▶ _WHAT YOU ARE ASKED TO DO_
Reproduce the part of the listing that opens with the line containing "Task: Uncheck the Collection exclude checkbox" and closes with the line containing "tap(469, 902)", swapping "checkbox" for "toggle" and leaving everything else as it is.

▶ _EXCERPTED DATA_

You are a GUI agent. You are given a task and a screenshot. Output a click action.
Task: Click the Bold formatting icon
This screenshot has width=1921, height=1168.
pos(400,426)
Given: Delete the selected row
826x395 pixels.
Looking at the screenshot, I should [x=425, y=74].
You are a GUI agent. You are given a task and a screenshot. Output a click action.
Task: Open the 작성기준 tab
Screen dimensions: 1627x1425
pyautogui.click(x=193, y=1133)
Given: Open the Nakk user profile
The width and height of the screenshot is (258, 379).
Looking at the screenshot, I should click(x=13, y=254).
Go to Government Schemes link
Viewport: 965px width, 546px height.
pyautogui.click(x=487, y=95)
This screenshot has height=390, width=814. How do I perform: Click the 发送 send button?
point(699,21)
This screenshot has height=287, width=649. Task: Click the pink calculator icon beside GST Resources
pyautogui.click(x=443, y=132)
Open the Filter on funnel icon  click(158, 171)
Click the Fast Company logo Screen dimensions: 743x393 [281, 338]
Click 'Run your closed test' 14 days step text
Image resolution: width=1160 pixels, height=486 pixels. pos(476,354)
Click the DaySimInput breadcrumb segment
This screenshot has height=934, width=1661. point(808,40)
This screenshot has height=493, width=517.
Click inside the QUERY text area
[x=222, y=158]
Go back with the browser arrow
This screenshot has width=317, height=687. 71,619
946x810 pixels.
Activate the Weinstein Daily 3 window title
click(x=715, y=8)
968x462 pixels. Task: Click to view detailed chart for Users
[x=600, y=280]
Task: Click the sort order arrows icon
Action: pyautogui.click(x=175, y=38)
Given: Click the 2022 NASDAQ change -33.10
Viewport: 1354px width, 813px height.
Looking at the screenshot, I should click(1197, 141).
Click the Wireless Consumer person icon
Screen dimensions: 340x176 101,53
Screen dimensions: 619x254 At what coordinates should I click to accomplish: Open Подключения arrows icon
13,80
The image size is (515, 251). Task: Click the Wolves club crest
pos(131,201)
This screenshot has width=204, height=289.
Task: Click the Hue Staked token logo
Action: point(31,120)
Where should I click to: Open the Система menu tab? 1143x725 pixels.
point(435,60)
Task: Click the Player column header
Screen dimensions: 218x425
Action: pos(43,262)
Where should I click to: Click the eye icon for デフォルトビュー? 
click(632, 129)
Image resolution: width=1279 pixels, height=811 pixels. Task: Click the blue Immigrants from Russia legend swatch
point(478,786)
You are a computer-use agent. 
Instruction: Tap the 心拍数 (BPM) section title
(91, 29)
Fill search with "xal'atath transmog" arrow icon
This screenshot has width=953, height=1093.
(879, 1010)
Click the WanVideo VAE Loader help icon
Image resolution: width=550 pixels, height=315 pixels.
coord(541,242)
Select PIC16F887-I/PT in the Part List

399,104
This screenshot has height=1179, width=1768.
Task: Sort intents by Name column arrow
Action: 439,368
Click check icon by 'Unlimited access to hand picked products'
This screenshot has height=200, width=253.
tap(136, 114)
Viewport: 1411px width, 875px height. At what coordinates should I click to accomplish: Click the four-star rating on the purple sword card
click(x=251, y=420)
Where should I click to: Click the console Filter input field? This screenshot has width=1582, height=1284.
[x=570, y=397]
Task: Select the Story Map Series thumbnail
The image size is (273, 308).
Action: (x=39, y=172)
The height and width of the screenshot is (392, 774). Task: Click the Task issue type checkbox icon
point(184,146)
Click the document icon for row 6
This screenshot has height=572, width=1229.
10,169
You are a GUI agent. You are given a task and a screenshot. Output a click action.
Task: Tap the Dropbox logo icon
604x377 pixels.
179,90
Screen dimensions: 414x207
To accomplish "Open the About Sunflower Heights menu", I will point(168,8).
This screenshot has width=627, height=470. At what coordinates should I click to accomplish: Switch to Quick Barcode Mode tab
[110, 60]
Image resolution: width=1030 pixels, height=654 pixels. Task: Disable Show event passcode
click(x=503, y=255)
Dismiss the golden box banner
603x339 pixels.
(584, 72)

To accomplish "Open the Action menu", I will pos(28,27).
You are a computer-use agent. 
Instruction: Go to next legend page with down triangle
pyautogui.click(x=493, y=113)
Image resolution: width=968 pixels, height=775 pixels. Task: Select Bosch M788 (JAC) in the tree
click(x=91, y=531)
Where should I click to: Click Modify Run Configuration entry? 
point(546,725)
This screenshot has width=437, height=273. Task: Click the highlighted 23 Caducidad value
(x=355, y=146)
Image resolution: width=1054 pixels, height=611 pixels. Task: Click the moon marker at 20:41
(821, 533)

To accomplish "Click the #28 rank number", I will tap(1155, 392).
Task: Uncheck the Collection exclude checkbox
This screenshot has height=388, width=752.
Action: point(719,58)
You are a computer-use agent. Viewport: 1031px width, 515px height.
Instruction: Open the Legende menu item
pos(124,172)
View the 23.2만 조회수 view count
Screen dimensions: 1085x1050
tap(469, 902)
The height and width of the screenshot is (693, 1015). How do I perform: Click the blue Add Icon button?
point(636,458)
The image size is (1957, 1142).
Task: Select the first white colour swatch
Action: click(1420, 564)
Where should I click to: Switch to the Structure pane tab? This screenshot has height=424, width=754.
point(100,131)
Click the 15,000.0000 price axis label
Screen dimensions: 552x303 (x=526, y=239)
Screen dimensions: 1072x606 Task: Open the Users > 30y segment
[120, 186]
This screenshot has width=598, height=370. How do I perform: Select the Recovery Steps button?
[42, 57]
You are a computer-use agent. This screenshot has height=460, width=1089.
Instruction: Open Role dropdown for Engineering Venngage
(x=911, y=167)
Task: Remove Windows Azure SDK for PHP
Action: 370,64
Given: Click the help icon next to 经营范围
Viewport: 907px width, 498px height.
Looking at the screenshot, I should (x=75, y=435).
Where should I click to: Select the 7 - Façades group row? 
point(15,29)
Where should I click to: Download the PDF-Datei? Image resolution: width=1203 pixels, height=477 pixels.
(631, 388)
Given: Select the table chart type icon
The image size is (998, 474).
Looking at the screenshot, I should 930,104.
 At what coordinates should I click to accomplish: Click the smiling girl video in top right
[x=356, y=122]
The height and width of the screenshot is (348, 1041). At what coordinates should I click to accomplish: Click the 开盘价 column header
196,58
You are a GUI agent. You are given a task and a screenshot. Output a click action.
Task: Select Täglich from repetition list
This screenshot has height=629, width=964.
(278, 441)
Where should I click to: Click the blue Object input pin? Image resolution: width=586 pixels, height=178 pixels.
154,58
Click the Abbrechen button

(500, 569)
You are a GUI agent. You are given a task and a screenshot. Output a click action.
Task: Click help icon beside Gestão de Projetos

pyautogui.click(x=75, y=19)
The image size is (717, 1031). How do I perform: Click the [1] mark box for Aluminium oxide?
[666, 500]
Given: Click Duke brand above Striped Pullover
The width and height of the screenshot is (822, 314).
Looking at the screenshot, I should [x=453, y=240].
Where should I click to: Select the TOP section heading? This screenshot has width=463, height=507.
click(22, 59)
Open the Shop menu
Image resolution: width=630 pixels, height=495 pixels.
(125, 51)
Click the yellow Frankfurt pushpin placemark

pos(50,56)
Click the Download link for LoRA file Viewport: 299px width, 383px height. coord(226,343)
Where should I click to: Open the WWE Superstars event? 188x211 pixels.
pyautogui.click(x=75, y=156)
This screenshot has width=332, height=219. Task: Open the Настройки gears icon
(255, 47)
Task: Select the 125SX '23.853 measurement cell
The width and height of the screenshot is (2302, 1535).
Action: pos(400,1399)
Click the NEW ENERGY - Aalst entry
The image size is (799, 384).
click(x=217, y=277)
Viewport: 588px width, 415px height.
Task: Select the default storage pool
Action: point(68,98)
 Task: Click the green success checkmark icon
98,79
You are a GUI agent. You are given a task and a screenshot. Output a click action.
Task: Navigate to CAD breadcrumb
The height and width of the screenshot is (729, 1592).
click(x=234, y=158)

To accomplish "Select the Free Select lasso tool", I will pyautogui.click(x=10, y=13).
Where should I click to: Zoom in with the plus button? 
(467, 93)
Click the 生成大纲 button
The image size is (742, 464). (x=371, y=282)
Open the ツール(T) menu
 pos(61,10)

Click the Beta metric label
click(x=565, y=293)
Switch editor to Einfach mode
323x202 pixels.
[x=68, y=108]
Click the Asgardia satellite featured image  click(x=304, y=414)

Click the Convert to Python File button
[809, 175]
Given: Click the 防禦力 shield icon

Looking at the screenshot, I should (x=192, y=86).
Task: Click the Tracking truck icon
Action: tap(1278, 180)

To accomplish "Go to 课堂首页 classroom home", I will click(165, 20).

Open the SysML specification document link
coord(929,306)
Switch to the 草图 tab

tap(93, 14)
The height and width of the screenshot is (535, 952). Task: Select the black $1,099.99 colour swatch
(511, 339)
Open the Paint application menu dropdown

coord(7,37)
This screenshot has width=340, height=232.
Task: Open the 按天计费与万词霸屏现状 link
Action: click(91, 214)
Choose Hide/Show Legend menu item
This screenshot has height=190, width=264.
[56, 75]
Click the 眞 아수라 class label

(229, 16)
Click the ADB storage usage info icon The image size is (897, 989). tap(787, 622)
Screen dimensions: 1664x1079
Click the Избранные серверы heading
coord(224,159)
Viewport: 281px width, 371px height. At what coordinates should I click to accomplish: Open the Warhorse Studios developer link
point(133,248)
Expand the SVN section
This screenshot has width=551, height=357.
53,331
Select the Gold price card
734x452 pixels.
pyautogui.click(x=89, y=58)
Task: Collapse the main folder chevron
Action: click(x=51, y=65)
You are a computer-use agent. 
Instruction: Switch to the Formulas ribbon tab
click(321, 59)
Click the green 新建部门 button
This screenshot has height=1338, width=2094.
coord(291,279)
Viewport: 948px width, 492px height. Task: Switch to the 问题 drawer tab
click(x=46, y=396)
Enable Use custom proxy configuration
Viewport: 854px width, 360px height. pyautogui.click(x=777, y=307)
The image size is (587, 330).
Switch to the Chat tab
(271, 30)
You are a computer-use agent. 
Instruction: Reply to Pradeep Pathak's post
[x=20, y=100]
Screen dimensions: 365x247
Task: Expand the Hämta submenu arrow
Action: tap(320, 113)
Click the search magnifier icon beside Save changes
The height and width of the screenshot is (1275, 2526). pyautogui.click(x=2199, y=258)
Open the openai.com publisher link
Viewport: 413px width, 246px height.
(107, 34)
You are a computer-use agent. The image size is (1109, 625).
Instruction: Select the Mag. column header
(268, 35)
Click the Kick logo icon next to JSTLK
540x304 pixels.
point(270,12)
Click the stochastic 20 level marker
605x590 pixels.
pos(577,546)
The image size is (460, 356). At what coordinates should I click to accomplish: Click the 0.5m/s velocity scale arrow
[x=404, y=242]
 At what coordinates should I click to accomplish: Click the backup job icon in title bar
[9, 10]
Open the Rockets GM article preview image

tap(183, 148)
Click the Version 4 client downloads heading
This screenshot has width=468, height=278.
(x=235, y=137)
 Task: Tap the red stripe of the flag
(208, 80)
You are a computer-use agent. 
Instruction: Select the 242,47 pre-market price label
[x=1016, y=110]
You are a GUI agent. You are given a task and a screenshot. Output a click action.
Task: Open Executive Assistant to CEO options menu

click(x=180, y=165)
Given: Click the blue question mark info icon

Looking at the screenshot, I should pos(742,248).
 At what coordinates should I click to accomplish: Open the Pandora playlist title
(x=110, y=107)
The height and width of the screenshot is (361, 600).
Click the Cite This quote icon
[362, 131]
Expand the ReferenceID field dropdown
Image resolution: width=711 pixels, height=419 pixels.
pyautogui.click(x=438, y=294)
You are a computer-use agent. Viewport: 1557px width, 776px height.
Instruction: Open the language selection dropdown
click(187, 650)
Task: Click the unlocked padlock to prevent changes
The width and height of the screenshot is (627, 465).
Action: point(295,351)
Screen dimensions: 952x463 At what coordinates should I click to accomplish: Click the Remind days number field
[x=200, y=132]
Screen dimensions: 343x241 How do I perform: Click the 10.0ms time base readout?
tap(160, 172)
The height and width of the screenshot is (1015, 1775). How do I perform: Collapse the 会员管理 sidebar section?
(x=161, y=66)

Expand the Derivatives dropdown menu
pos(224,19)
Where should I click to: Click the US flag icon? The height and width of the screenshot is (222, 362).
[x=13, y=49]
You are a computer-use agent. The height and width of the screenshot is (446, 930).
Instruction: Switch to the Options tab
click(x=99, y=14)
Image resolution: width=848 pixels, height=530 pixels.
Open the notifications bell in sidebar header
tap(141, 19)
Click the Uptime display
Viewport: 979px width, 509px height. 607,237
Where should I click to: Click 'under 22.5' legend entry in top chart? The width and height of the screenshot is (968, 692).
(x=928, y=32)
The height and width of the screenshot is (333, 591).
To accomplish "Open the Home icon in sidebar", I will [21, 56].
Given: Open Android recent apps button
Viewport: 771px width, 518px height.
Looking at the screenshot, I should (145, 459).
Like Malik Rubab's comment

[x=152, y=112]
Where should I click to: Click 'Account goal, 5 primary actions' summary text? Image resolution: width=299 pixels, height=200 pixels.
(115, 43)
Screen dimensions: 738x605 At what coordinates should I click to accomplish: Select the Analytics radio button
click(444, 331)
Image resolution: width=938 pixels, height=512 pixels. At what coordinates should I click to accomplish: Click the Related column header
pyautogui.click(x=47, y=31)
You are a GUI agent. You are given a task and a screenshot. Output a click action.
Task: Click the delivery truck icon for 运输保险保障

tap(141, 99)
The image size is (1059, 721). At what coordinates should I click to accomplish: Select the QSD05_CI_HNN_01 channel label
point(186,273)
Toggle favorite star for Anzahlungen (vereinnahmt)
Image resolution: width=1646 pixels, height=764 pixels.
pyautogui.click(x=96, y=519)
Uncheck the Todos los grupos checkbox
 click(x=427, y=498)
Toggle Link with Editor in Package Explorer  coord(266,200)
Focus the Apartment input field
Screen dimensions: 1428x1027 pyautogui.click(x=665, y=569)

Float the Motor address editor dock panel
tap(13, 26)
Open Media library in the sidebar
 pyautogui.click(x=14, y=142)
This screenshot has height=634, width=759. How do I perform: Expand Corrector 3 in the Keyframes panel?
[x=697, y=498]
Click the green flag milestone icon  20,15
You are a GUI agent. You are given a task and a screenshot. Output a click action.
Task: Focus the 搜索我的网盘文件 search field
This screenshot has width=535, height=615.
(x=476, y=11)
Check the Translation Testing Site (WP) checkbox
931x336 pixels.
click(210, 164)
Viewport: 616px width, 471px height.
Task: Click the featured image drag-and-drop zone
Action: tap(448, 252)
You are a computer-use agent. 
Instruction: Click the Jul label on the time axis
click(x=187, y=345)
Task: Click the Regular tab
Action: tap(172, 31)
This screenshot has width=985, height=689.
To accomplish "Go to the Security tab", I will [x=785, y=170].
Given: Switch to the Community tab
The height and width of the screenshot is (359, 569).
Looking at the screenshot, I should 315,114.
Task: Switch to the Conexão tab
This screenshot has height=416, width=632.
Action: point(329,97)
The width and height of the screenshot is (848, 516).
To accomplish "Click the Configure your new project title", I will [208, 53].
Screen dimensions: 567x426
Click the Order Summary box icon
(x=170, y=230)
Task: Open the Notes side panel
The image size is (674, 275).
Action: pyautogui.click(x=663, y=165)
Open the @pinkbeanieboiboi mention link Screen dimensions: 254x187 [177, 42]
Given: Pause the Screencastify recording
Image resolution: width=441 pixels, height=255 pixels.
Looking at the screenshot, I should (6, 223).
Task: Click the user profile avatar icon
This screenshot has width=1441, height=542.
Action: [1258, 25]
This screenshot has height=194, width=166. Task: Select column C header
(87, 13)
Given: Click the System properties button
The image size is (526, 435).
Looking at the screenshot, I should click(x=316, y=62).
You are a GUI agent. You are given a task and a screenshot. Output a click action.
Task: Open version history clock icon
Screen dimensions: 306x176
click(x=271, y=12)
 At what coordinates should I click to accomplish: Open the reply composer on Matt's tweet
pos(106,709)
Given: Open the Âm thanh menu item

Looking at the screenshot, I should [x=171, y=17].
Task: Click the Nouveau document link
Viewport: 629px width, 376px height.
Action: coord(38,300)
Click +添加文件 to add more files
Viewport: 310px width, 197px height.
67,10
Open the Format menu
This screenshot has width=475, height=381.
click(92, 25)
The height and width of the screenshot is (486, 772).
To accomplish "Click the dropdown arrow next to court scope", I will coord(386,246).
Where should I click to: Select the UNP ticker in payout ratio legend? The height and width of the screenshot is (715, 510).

▶ _TASK RESULT_
Task: Uncheck the Collection exclude toggle
This screenshot has height=388, width=752.
Action: point(719,58)
You are a computer-use agent. Viewport: 1031px width, 515px height.
Instruction: Open the Legende menu item
pos(124,172)
View the 23.2만 조회수 view count
Screen dimensions: 1085x1050
tap(469, 902)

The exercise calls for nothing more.